## Task brief
Task for the records below: copy exactly, and only, the line containing "You are a computer-use" and every line after it to the end, with pictures left out.

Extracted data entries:
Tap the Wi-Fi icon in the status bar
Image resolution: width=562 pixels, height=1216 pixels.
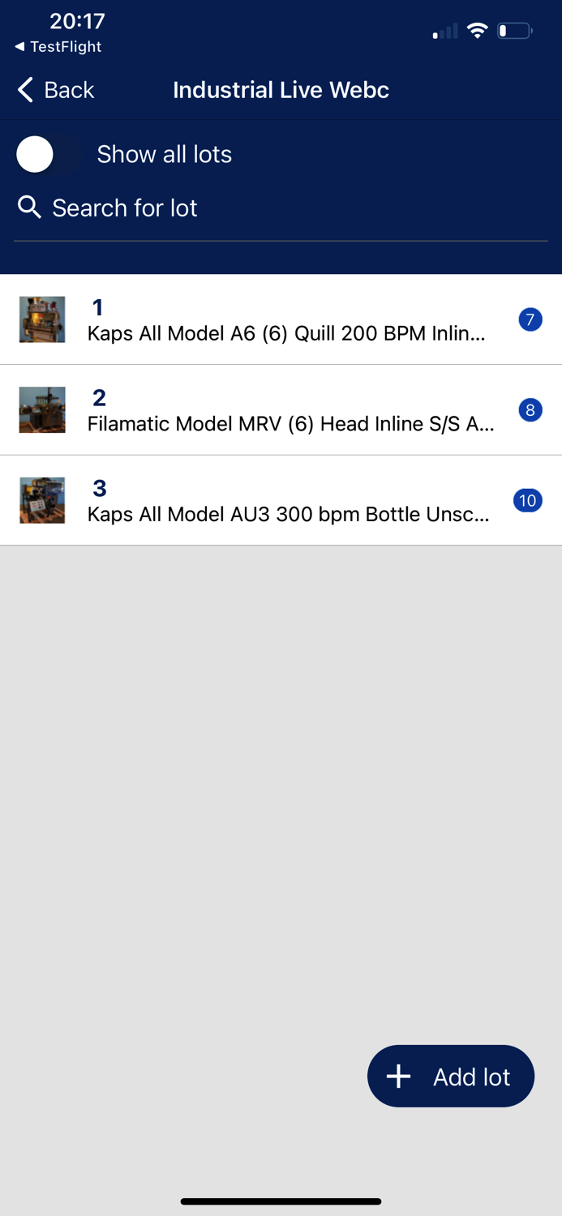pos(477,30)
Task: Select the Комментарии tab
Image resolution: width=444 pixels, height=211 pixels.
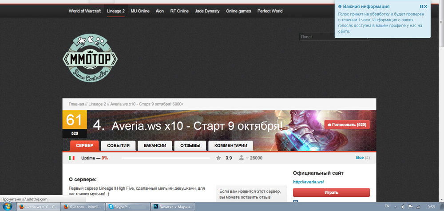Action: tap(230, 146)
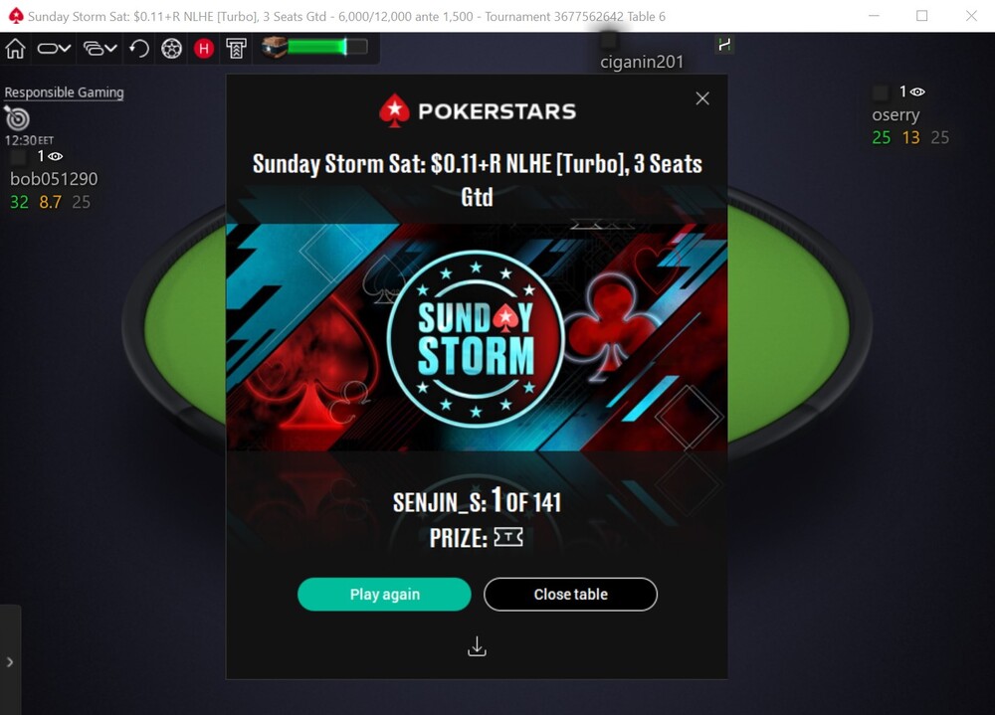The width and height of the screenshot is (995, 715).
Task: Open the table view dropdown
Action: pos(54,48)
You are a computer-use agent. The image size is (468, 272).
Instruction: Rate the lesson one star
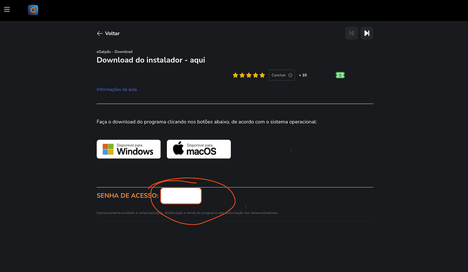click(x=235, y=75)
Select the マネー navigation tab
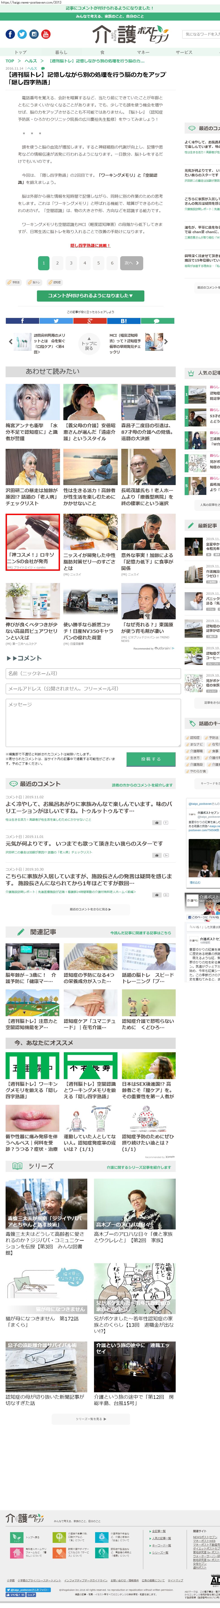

## Response below
You are a computer-use agent. The image size is (468, 272).
Instruction: Rate the lesson one star
click(x=235, y=75)
Select the マネー navigation tab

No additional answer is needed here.